Brandon Washington, the Palm Coast Bloods gang leader arrested in 2008 and sentenced to life in prison in 2011, was back in a Flagler courtroom today, arguing that his sentences were improperly imposed. His chances of winning that argument—the latest in a series of appeals he’s filed over the years—is slim. But Circuit Judge Dennis Craig is hearing him out.
And Washington’s return to Flagler, while brief, revives memories of decade-old gang activity in the county before a lengthy investigation brought it mostly to an end.
They called themselves the 9-Tek Grenades and Brick Mafia gang and operated in Flagler County and Palm Coast. They were affiliated with the Bloods. They sold guns and drugs, committed robberies and home invasions, threatened and beat up people, according to court records. The Flagler County Sheriff’s Office investigated them for four years between 2004 and 2008, when in late October that year, a warrant was signed for Washington’s arrest, who was termed a leader of the gang. (See a list of his crimes as alleged by the State Attorney’s filing here.)
Washington was charged and opted to defend himself during trial, with a succession of four court-appointed attorneys who sat as his co-counsel, three of whom withdrew. Fernando Iglesias made it through trial. In November 2011, a jury found Washington guilty of second-degree murder in the death of Rashaun Pugh during a home invasion, among five guilty verdicts that also included racketeering and armed burglary.
Washington did not pull the trigger on the gun that killed Pugh. Pugh’s intended victim, Sean Christopher Adams, did, during an attempted home invasion on Pheasant Drive in Palm Coast in 2007. But Washington was deemed the mastermind of the operation.
Judge Raul Zambrano, who has since moved to Volusia County, sentenced Washington to concurrent life terms on four charges, and 15 years on a fifth. There is no parole in Florida. If Washington’s sentence stands, he will not see another day’s freedom.
Washington appealed to the Fifth Circuit Court of Appeal, which upheld the life terms but scrapped the 15-year sentence. Washington then filed a motion to Correct Illegal Sentence, as it is called. The court denied the motion in March 2015. That December, Washington filed another motion, this one for post-conviction relief, a way for a defendant to broadly appeal a conviction and seek numerous ways to revisit the case, though it often approximates the spaghetti-hurling approach: defendants make numerous claims that errors or wrongdoing took place during trial, hoping that one or two claims stick.
That’s what Washington did in this case, claiming an illegal sentence on 15 grounds, with many subgroups to each ground, and even exceeding a 50-page limit on such motions and incurring a caution from the court that it “will not accept future motions exceeding 50 pages” without good cause. (It was 67 pages long.) The gist of Washington’s claims: ineffective assistance of counsel—a routine tactic of appeals but still a somewhat surprising claim since Washington insisted on defending himself, agreeing only to a second-chair assistant. The claims are all against Iglesias.

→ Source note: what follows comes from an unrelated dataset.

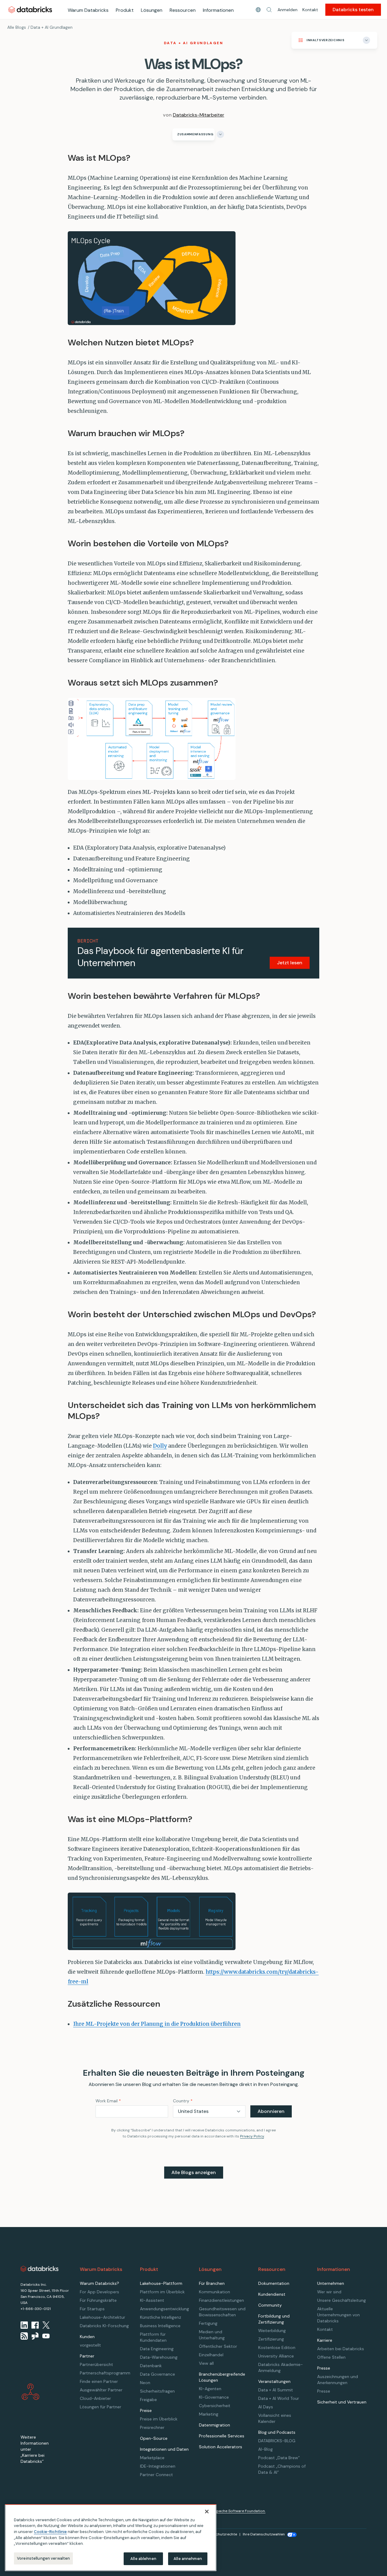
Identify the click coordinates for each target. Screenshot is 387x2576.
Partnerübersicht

For example, Washington pointed to slight inconsistencies in the indictment (the title of the indictment charged him with armed burglary but the body of the indictment charged him with simple burglary) to claim it was vague and imprecise. He claimed the search and arrest warrants were based on false information, that Jason Lewis, the State Attorney’s top prosecutor, did not support statements he made during his opening statement, that Iglesias made only a “boilerplate” attempt to motion for an acquittal, and so on.
The judge, Dennis Craig, threw out 13 of the 15 grounds.
But Craig found at least one ground to justify a re-hearing: Washington argues that when the jury was instructed regarding one of the counts against him—as a “principal” to a conspiracy—his attorney should have objected, because being a principal was one thing, committing a conspiracy another: Washington, however, was convicted of committing a conspiracy, not merely of being a principal to a conspiracy. “This ground is facially sufficient and not refuted by the record,” Craig found.
Since the 15th ground had to do with no single problem but “the cumulative effect of all of counsel’s errors,” and since it took only one such potential error to make the 15th count valid, Craig retained that ground as well, reserving ruling on it pending the outcome of the evidentiary hearing on the one ground he did find valid for rehearing.
That rehearing took place today, with Washington back in Craig’s Flagler County courtroom from his prison cell at Apalachee Correctional Institution in Snead, northeast of Tallahassee, on the Georgia border.
Craig did not rule on the motion but, as is usual in such cases, took it under advisement: he will render a written decision in the next few weeks or months.
It is unlikely that Craig will rule in favor of Washington, who is essentially seeking to invalidate all four of his sentences because of an inconsistency in jury instructions on some, not all, of the counts. Even if Craig were to find that Iglesias might have objected at one point and sought more clarity, the objection would not have changed the instructions (or the outcome) regarding other counts on which Washington was found guilty and sentenced to life. What is more likely, given Washington’s history, is that should Craig deny the motion, another appeal to the 5th Circuit will follow. Washington, who is 30, has little to lose.